- [EXTRACT TO READ]
[Start of Attachment]

Still, the job growth in February 2022 was impressive. The economy added a total of 687,000 jobs, 654,000 of them scattered throughout the private sector rather than confined to just a few parts of the commercial and industrial sectors. The service sector added more than half a million workers while the leisure and hospitality industries badly battered by the lockdowns added almost 200,000 workers.
These are all positive signs. The good news is the U.S. labor market is recovering. The bad news is that Joe Biden thinks he and his American Rescue Plan are responsible for it all because, as he said Thursday night, it “created jobs. Lots of jobs.”
Biden didn’t create a thing. It was the Republican governors who ended the lockdowns who are responsible for the job growth America has experienced coming out of the pandemic. Month over month, most of the top ten states that had the most “new hires” were led by the GOP while the states that showed no job growth or continued to lose jobs were run by folks who practice Bidenomics.

[End of Attachment]

- [PARTS OF THE EXERCISE]
A - According to the commentary on February 2022 job growth, how many workers did the leisure and hospitality industries add?
B - Summarize the commentary on February 2022 job growth in two sentences.
C - Carry the commentary on February 2022 job growth forward from its final sentence.
None of the entries are needed.

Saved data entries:
[Start of Attachment]

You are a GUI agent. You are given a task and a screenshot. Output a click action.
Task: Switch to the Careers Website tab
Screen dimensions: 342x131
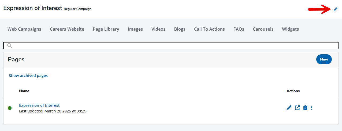pyautogui.click(x=67, y=29)

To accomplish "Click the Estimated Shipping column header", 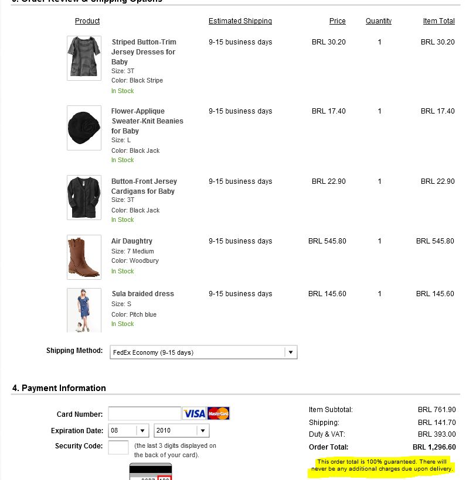I will (x=240, y=21).
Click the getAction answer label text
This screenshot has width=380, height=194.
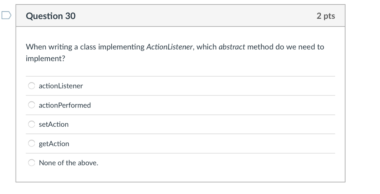54,144
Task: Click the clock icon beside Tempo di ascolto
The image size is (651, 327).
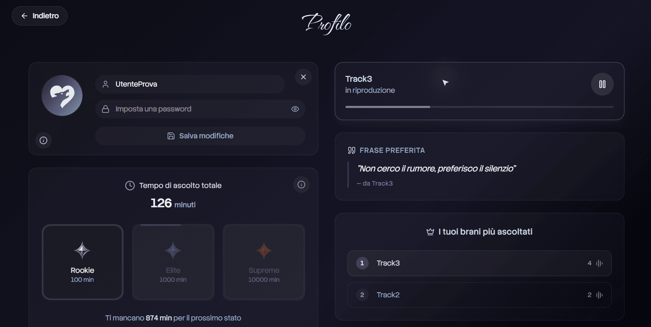Action: coord(130,186)
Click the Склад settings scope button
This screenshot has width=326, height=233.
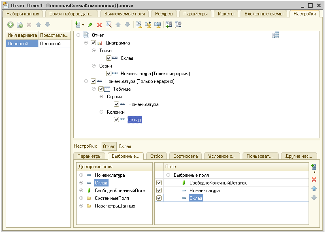point(125,146)
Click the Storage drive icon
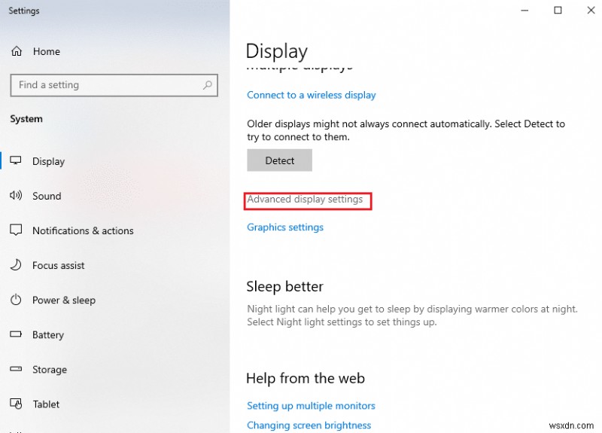This screenshot has width=602, height=433. point(17,370)
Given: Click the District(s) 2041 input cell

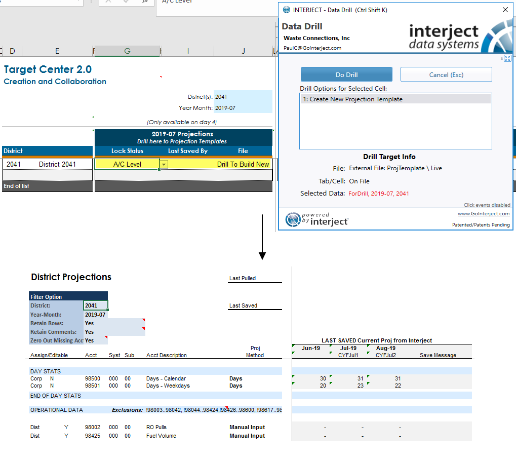Looking at the screenshot, I should (x=243, y=97).
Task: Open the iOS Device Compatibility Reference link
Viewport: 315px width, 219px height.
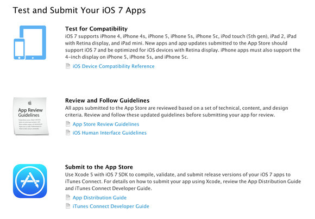Action: (x=114, y=66)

[End of Attachment]

- [RESPONSES]
A - Almost 200,000 workers.

B - The U.S. economy added 687,000 jobs in February 2022, most of them spread across the private sector, including more than half a million in services and almost 200,000 in leisure and hospitality. The commentary argues that this recovery is owed not to Joe Biden and his American Rescue Plan but to Republican governors who ended lockdowns, noting that GOP-led states made up most of the top ten for new hires.

C -
In his hubris, in the rush to demonstrate his policies are having a positive impact on the economy, he’s claiming credit for jobs that existed until the people who had them were, along with most everyone else, forced to stay home in a futile attempt to stop the spread of COVID. “Our economy created over 6.5 million new jobs just last year, more jobs created in one year than ever before in the history of America,” Biden said, an easy claim to make when the people who see the economy as you do were responsible for killing those jobs (or their predecessor positions in the first place). It’s an assertion that makes as much sense as the observation from a soldier in the field in South Vietnam who explained to a reporter how “We had to burn the village down to save it.”
What’s next? That depends on whether the Republicans in Congress can continue to hold the line and block any further assistance spending packages. As economist E.J. Antoni of the Texas Public Policy Foundation told me, the U.S. economy is currently experiencing “strong, widespread job growth, undermined by inflation.”
“We are at 99 percent of the jobs we had before the pandemic so there’s no reason for any additional stimulus,” Antoni, who also advises the Committee to Unleash Prosperity said. The real problem, he continued “is that there is too much money sloshing around while real wages are plummeting.”
Bidenflation is the real economic enemy, not joblessness. Forecasters had already “baked into the cake” some large price increases for the coming year before the crisis in Ukraine began. That means, Antoni said, “the Middle Class is in for a lot of pain.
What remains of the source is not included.